• [Article]
Very thorough runthrough (as expected from Gamers Nexus), and I'm surprised to see such impressive performance numbers from a handheld PC like this. I was worried that the device would suffer from heat distribution issues, but I watched another review earlier today that mentioned, even at peak heat levels, the device never became uncomfortable to hold- a problem I've experienced with some standard sized laptops. I'm very impressed so far, and congrats to the Valve team.
I wonder if the latency difference compared to the aya neo is because of Wine/Proton. I've played through Journey on Wine and couldn't help but notice the camera input being 2-3 frames late.
The cost of translating input calls from Linux to Windows APIs through Wine/Proton is so much less than the cost of rendering a single frame that it's effectively 0. The only real overhead Wine/Proton might be adding is in the rendering pipeline.
As Steve explained in the video, the Steam Deck's input-to-photon latency is lower than the Aya Neo's simply because it has a much more powerful GPU.

• [Dataset excerpt]
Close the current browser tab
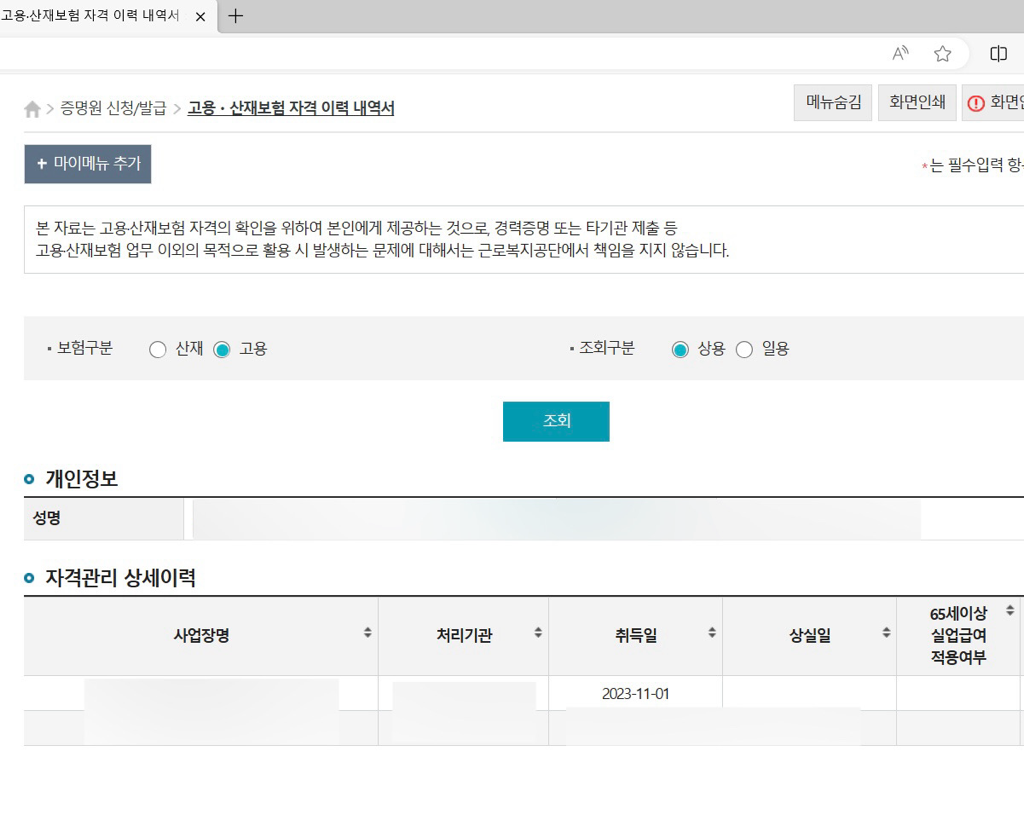The height and width of the screenshot is (821, 1024). [x=200, y=16]
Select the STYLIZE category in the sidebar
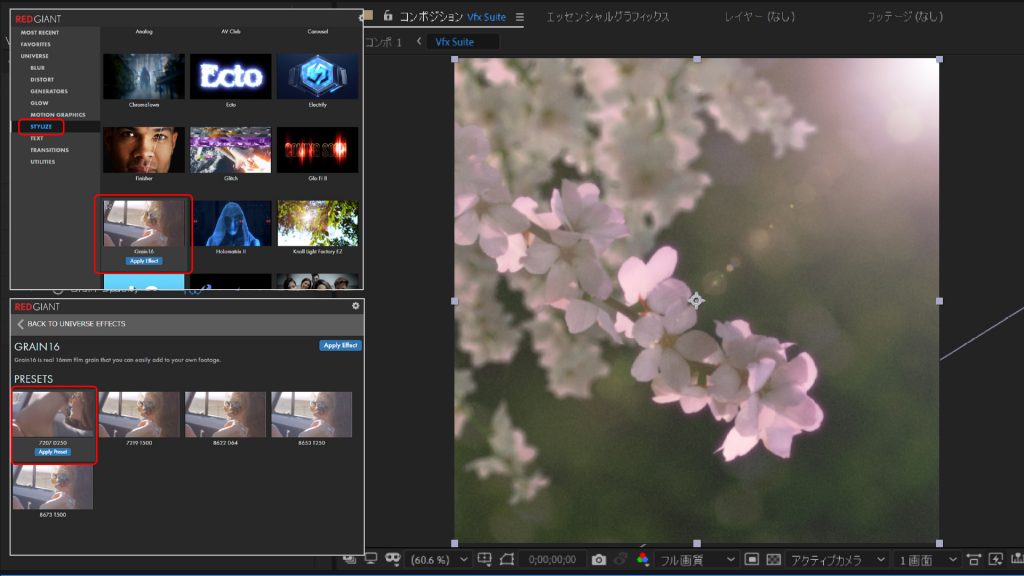The height and width of the screenshot is (576, 1024). [40, 127]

• [Set tasks]
a) Retype the comment thread starting at "I wonder if" and ending at "2-3 frames late.".
b) Answer these about the comment thread:
(i) Which game does one commenter say they played through on Wine?
(ii) How many frames late did that commenter notice the camera input being?
(iii) What reason does the last comment give for the Steam Deck's input-to-photon latency being lower than the Aya Neo's?
Work from the comment thread alone and leave the data aside.

• [The answers]
a)
I wonder if the latency difference compared to the aya neo is because of Wine/Proton. I've played through Journey on Wine and couldn't help but notice the camera input being 2-3 frames late.

b)
(i) Journey
(ii) 2-3 frames
(iii) It has a much more powerful GPU.